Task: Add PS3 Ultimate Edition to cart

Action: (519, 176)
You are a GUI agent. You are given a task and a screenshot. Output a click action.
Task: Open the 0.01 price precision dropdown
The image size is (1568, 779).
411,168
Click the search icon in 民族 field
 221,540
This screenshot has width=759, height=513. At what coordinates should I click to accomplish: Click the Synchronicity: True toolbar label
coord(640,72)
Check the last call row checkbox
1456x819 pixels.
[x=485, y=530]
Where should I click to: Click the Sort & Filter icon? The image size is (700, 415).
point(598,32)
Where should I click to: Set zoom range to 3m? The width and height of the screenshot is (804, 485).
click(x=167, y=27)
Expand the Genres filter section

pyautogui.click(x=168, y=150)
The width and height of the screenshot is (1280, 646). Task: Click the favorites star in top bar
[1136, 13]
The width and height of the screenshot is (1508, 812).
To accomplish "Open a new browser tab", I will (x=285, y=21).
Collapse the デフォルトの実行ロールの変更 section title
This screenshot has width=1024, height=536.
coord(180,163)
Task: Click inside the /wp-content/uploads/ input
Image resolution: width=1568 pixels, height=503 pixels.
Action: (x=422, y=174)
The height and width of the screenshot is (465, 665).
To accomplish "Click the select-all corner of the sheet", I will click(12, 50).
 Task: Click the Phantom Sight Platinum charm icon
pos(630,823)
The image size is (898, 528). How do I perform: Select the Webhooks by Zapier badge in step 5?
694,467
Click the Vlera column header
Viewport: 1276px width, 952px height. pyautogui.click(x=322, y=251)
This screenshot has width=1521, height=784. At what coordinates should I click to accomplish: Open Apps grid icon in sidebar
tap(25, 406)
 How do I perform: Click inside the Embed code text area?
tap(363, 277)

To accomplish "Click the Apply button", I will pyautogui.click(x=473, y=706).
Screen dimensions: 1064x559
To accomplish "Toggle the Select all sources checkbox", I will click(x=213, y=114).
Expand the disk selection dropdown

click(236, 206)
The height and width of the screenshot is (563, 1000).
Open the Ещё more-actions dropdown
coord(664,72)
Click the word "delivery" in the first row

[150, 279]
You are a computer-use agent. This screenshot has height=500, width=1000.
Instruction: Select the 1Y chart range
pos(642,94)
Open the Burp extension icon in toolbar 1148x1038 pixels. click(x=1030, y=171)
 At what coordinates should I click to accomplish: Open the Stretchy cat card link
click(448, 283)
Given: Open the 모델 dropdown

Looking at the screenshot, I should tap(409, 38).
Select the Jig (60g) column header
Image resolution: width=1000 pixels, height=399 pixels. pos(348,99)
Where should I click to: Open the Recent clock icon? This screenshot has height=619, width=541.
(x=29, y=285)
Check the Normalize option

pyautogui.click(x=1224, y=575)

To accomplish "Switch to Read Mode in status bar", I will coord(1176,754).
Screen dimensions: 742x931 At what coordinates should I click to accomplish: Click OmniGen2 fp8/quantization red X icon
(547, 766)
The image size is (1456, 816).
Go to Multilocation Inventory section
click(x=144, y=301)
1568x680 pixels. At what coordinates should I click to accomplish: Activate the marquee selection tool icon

________

* **Exercise aim**: Reproduce the data above line for line, with no changes.

* **Exercise solution**:
Task: Add PS3 Ultimate Edition to cart

Action: (519, 176)
You are a GUI agent. You are given a task and a screenshot. Output a click action.
Task: Open the 0.01 price precision dropdown
The image size is (1568, 779).
411,168
Click the search icon in 民族 field
 221,540
This screenshot has width=759, height=513. At what coordinates should I click to accomplish: Click the Synchronicity: True toolbar label
coord(640,72)
Check the last call row checkbox
1456x819 pixels.
[x=485, y=530]
Where should I click to: Click the Sort & Filter icon? The image size is (700, 415).
point(598,32)
Where should I click to: Set zoom range to 3m? The width and height of the screenshot is (804, 485).
click(x=167, y=27)
Expand the Genres filter section

pyautogui.click(x=168, y=150)
The width and height of the screenshot is (1280, 646). Task: Click the favorites star in top bar
[1136, 13]
The width and height of the screenshot is (1508, 812).
To accomplish "Open a new browser tab", I will (x=285, y=21).
Collapse the デフォルトの実行ロールの変更 section title
This screenshot has width=1024, height=536.
coord(180,163)
Task: Click inside the /wp-content/uploads/ input
Image resolution: width=1568 pixels, height=503 pixels.
Action: (x=422, y=174)
The height and width of the screenshot is (465, 665).
To accomplish "Click the select-all corner of the sheet", I will click(12, 50).
 Task: Click the Phantom Sight Platinum charm icon
pos(630,823)
The image size is (898, 528). How do I perform: Select the Webhooks by Zapier badge in step 5?
694,467
Click the Vlera column header
Viewport: 1276px width, 952px height. pyautogui.click(x=322, y=251)
This screenshot has width=1521, height=784. At what coordinates should I click to accomplish: Open Apps grid icon in sidebar
tap(25, 406)
 How do I perform: Click inside the Embed code text area?
tap(363, 277)

To accomplish "Click the Apply button", I will pyautogui.click(x=473, y=706).
Screen dimensions: 1064x559
To accomplish "Toggle the Select all sources checkbox", I will click(x=213, y=114).
Expand the disk selection dropdown

click(236, 206)
The height and width of the screenshot is (563, 1000).
Open the Ещё more-actions dropdown
coord(664,72)
Click the word "delivery" in the first row

[150, 279]
You are a computer-use agent. This screenshot has height=500, width=1000.
Instruction: Select the 1Y chart range
pos(642,94)
Open the Burp extension icon in toolbar 1148x1038 pixels. click(x=1030, y=171)
 At what coordinates should I click to accomplish: Open the Stretchy cat card link
click(448, 283)
Given: Open the 모델 dropdown

Looking at the screenshot, I should tap(409, 38).
Select the Jig (60g) column header
Image resolution: width=1000 pixels, height=399 pixels. pos(348,99)
Where should I click to: Open the Recent clock icon? This screenshot has height=619, width=541.
(x=29, y=285)
Check the Normalize option

pyautogui.click(x=1224, y=575)

To accomplish "Switch to Read Mode in status bar", I will coord(1176,754).
Screen dimensions: 742x931 At what coordinates should I click to accomplish: Click OmniGen2 fp8/quantization red X icon
(547, 766)
The image size is (1456, 816).
Go to Multilocation Inventory section
click(x=144, y=301)
1568x680 pixels. At what coordinates should I click to accomplish: Activate the marquee selection tool icon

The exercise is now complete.